HOW TO COMPLETE THIS TASK: In the data below, the answer is the run of lines from the line containing "Select the L-System shelf tool" through the line containing "Where should I", both included; print it exactly and nothing else.

Start of RECORDS TO USE

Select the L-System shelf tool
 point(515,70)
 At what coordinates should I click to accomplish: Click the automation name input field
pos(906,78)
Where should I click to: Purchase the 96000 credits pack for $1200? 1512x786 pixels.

End of RECORDS TO USE
Start of RECORDS TO USE

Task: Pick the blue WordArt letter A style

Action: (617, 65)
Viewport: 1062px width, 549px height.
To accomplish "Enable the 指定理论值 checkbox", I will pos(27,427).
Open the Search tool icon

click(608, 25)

End of RECORDS TO USE

WRITTEN SOLUTION:
Select the L-System shelf tool
 point(515,70)
 At what coordinates should I click to accomplish: Click the automation name input field
pos(906,78)
Where should I click to: Purchase the 96000 credits pack for $1200? 1512x786 pixels.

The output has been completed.